### PROBLEM STATEMENT
The expected output is every entry, repeated exactly.
BEGIN EXERCISE MATERIAL
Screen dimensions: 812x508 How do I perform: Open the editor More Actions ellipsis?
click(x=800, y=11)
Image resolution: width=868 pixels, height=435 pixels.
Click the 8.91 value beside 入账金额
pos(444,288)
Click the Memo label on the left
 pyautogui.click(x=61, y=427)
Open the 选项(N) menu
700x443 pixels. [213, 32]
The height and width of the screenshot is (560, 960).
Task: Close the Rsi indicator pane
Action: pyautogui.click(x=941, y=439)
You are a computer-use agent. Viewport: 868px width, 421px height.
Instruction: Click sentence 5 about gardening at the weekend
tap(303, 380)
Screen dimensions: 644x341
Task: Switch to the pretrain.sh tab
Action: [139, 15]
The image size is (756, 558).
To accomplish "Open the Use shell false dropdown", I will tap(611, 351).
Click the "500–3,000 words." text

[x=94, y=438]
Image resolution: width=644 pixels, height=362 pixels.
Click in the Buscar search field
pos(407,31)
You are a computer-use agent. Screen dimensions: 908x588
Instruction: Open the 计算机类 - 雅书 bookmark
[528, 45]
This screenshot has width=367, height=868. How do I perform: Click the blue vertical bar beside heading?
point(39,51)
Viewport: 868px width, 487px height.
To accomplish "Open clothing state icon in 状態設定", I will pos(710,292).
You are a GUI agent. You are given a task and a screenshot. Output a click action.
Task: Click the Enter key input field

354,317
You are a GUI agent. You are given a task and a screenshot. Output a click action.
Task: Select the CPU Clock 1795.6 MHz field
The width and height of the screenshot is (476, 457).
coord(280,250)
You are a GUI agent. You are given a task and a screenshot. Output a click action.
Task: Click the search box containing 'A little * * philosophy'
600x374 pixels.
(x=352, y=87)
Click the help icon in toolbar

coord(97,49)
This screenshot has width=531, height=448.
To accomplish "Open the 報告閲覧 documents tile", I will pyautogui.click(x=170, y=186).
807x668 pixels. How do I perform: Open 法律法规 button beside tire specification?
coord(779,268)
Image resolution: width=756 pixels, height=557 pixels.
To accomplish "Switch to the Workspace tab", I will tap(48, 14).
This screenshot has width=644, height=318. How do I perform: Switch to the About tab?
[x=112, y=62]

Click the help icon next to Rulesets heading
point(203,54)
END EXERCISE MATERIAL
### OUTPUT OF THE TASK
Screen dimensions: 812x508 How do I perform: Open the editor More Actions ellipsis?
click(x=800, y=11)
Image resolution: width=868 pixels, height=435 pixels.
Click the 8.91 value beside 入账金额
pos(444,288)
Click the Memo label on the left
 pyautogui.click(x=61, y=427)
Open the 选项(N) menu
700x443 pixels. [213, 32]
The height and width of the screenshot is (560, 960).
Task: Close the Rsi indicator pane
Action: pyautogui.click(x=941, y=439)
You are a computer-use agent. Viewport: 868px width, 421px height.
Instruction: Click sentence 5 about gardening at the weekend
tap(303, 380)
Screen dimensions: 644x341
Task: Switch to the pretrain.sh tab
Action: [139, 15]
The image size is (756, 558).
To accomplish "Open the Use shell false dropdown", I will tap(611, 351).
Click the "500–3,000 words." text

[x=94, y=438]
Image resolution: width=644 pixels, height=362 pixels.
Click in the Buscar search field
pos(407,31)
You are a computer-use agent. Screen dimensions: 908x588
Instruction: Open the 计算机类 - 雅书 bookmark
[528, 45]
This screenshot has width=367, height=868. How do I perform: Click the blue vertical bar beside heading?
point(39,51)
Viewport: 868px width, 487px height.
To accomplish "Open clothing state icon in 状態設定", I will pos(710,292).
You are a GUI agent. You are given a task and a screenshot. Output a click action.
Task: Click the Enter key input field

354,317
You are a GUI agent. You are given a task and a screenshot. Output a click action.
Task: Select the CPU Clock 1795.6 MHz field
The width and height of the screenshot is (476, 457).
coord(280,250)
You are a GUI agent. You are given a task and a screenshot. Output a click action.
Task: Click the search box containing 'A little * * philosophy'
600x374 pixels.
(x=352, y=87)
Click the help icon in toolbar

coord(97,49)
This screenshot has width=531, height=448.
To accomplish "Open the 報告閲覧 documents tile", I will pyautogui.click(x=170, y=186).
807x668 pixels. How do I perform: Open 法律法规 button beside tire specification?
coord(779,268)
Image resolution: width=756 pixels, height=557 pixels.
To accomplish "Switch to the Workspace tab", I will tap(48, 14).
This screenshot has width=644, height=318. How do I perform: Switch to the About tab?
[x=112, y=62]

Click the help icon next to Rulesets heading
point(203,54)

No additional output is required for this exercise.